Even more good news: good bye, large-scale bridging and EVB, we don’t need you for VM mobility anymore; we can go back to time-tested large-scale IP+multicast designs that kept the Internet running for the last few decades.
However, all is not rosy in the vCloud land. Cisco has implemented scalable virtual layer 2 segments, but the communication between segments still requires multi-NIC VMs (like vShield Edge) and traverses the userland, the traffic trombones still wind their way around the data center, and you cannot terminate the virtual segments on physical switches or tie them to physical VLANs.
Even with the remaining drawbacks, the MAC-in-IP encapsulation is way better than VLANs or MAC-in-MAC encapsulation we had so far, and I’m positive Cisco will eventually make the next logical steps.
More information
If you're new to virtual networking, you might want to start with the Introduction to Virtualized Networking webinar.
You’ll find in-depth description of VMware networking in my VMware Networking Deep Dive webinar. Data center architectures and basics of virtual networking are also described in Data Center 3.0 for Networking Engineers.
All three webinars are available as part of the yearly subscription.
https://tools.ietf.org/html/draft-mahalingam-dutt-dcops-vxlan-00 :
"It is recommended that the source port be a hash of the inner Ethernet frame's headers to obtain a level of entropy for ECMP/load balancing of the VM to VM traffic across the VXLAN overlay."
> cannot terminate the virtual segments on physical switches
"One deployment scenario is where the tunnel termination point is a physical server which understands VXLAN. Another scenario is where nodes on a VXLAN overlay network need to communicate with nodes on legacy networks which could be VLAN based. These nodes may be physical nodes or virtual machines. To enable this communication, a network can include VXLAN gateways (see Figure 3 below with a switch acting as a VXLAN gateway) which forward traffic between VXLAN and non-VXLAN environments."
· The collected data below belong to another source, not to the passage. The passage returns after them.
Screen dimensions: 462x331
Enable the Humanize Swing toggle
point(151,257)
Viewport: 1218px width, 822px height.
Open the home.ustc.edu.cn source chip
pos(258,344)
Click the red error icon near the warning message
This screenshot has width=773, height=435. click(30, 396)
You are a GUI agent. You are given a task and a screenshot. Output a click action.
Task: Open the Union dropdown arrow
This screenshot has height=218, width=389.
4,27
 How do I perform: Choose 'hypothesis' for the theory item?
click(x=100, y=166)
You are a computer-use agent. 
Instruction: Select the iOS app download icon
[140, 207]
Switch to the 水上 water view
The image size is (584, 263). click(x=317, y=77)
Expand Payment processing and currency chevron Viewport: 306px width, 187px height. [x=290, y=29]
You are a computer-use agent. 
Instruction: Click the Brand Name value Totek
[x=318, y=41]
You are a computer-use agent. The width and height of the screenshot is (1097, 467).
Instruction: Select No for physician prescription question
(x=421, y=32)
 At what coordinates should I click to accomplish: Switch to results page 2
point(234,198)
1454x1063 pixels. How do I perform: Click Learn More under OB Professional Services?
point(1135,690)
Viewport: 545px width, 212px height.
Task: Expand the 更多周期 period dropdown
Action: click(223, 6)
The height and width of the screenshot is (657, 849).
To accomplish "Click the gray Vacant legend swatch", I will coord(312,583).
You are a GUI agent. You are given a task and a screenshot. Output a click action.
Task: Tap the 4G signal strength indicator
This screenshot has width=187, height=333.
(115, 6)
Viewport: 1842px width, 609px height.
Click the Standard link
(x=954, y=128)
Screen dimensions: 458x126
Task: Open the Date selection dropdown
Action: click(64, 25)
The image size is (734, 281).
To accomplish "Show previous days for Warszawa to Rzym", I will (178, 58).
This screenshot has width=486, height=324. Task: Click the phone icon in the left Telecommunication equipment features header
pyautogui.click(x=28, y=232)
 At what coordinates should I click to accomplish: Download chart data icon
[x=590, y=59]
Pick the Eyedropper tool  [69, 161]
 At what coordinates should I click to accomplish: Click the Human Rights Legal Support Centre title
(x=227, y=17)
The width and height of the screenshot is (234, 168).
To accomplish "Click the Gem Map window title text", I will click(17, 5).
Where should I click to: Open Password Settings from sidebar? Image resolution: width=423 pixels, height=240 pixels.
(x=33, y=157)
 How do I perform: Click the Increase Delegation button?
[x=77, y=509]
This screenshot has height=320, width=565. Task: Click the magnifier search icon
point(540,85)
Some exciting developments, indeed! List of authors on the draft is also quite telling. ;)
Here is a comparable example: imagine that MS NLB has been re-implemented using IP multicast, where client's IP packet destined to a VIP is encapsulated into a tunnel with multicast destination IP address and sprayed to all members of a HA cluster. Effectively, this allows stretching NLB over IP network, but would it make NLB more scalable or easier to troubleshoot? :)